**Written instruction:**
Could you rewrite the records as a numbered list, beginning at the line that has "Click the Choose YAML or JSON file input" and stopping after the line that has "pos(28,554)", with blank lines left out?

**Supplied records:**

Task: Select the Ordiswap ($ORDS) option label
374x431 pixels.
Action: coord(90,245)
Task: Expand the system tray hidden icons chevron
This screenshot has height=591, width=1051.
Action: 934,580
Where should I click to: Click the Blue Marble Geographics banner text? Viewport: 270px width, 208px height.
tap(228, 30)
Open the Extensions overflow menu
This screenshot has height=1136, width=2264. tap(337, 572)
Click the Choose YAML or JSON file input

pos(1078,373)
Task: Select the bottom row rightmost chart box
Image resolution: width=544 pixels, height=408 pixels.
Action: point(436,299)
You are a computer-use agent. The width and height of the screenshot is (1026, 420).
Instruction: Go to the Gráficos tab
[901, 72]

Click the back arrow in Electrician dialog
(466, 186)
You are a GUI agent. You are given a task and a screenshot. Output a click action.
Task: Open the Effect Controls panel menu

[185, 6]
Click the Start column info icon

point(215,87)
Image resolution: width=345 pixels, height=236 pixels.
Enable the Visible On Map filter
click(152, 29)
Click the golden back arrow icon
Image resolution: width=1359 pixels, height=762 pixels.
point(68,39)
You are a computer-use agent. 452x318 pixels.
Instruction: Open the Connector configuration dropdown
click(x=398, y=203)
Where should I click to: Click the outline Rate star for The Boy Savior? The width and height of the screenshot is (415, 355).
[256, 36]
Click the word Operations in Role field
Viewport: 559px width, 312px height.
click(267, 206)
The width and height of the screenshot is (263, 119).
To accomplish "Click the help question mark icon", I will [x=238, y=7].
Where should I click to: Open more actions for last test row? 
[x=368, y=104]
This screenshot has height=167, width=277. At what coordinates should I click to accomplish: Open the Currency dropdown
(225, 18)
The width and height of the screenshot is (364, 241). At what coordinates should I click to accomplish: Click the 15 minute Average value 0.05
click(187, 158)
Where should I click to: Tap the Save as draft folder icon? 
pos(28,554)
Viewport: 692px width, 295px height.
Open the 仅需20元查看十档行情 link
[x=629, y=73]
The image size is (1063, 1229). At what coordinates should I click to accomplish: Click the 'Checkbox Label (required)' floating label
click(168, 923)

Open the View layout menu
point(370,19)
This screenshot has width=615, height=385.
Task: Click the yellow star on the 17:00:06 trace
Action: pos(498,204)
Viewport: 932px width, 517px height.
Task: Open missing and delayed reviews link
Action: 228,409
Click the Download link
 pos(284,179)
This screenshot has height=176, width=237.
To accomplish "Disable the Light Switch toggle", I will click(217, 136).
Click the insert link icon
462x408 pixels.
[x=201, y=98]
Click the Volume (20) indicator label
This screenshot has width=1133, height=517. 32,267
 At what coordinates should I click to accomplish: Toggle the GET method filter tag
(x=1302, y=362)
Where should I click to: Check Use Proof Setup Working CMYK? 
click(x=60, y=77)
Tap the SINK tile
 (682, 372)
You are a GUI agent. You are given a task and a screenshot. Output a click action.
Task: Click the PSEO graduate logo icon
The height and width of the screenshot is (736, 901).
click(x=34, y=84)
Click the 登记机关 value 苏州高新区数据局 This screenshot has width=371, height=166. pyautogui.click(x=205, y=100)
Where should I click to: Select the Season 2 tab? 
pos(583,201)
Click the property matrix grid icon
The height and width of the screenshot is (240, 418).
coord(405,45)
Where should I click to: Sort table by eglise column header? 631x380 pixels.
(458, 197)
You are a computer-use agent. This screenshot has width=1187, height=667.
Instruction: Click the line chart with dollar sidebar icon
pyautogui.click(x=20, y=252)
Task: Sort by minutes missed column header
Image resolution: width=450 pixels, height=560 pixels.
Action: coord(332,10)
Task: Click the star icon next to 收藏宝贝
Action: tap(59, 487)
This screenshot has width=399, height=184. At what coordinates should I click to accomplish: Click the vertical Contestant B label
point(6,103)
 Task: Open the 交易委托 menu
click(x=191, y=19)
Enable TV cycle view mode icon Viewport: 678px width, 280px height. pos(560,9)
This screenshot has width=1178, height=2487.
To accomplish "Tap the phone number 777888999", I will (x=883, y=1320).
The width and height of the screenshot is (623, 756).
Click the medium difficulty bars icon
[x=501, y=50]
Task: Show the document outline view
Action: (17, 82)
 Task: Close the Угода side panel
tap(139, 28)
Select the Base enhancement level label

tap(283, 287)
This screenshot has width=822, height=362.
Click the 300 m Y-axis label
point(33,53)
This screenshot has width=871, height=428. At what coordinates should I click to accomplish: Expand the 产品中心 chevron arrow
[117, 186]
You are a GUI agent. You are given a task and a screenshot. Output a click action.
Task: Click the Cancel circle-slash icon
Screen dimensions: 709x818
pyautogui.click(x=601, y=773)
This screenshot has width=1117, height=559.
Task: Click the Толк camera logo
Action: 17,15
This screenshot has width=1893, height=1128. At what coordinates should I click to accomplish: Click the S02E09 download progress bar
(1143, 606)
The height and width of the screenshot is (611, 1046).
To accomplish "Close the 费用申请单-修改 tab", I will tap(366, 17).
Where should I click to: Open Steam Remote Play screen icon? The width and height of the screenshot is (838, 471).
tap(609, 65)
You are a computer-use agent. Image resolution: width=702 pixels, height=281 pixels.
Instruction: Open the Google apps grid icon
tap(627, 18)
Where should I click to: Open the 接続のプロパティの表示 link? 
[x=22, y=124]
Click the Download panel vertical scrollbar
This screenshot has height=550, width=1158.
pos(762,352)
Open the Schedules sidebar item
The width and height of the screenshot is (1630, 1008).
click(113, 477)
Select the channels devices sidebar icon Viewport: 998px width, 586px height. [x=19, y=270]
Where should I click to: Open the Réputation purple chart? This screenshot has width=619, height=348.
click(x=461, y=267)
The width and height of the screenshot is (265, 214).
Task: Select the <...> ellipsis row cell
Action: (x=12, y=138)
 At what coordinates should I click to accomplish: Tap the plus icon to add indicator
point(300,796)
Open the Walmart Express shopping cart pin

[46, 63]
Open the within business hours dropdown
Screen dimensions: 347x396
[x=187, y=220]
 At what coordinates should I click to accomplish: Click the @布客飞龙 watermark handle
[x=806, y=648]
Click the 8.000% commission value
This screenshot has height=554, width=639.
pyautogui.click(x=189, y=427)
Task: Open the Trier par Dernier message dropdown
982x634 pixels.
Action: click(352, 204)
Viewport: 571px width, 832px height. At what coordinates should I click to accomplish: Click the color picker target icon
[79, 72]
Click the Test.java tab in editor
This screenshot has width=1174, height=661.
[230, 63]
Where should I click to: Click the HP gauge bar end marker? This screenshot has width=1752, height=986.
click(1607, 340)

**Finished task:**
1. Click the Choose YAML or JSON file input
2. pos(1078,373)
3. Task: Select the bottom row rightmost chart box
4. Image resolution: width=544 pixels, height=408 pixels.
5. Action: point(436,299)
6. You are a computer-use agent. The width and height of the screenshot is (1026, 420).
7. Instruction: Go to the Gráficos tab
8. [901, 72]
9. Click the back arrow in Electrician dialog
10. (466, 186)
11. You are a GUI agent. You are given a task and a screenshot. Output a click action.
12. Task: Open the Effect Controls panel menu
13. [185, 6]
14. Click the Start column info icon
15. point(215,87)
16. Image resolution: width=345 pixels, height=236 pixels.
17. Enable the Visible On Map filter
18. click(152, 29)
19. Click the golden back arrow icon
20. Image resolution: width=1359 pixels, height=762 pixels.
21. point(68,39)
22. You are a computer-use agent. 452x318 pixels.
23. Instruction: Open the Connector configuration dropdown
24. click(x=398, y=203)
25. Where should I click to: Click the outline Rate star for The Boy Savior? The width and height of the screenshot is (415, 355).
26. [256, 36]
27. Click the word Operations in Role field
28. Viewport: 559px width, 312px height.
29. click(267, 206)
30. The width and height of the screenshot is (263, 119).
31. To accomplish "Click the help question mark icon", I will [x=238, y=7].
32. Where should I click to: Open more actions for last test row? 
33. [x=368, y=104]
34. This screenshot has height=167, width=277. At what coordinates should I click to accomplish: Open the Currency dropdown
35. (225, 18)
36. The width and height of the screenshot is (364, 241). At what coordinates should I click to accomplish: Click the 15 minute Average value 0.05
37. click(187, 158)
38. Where should I click to: Tap the Save as draft folder icon? 
39. pos(28,554)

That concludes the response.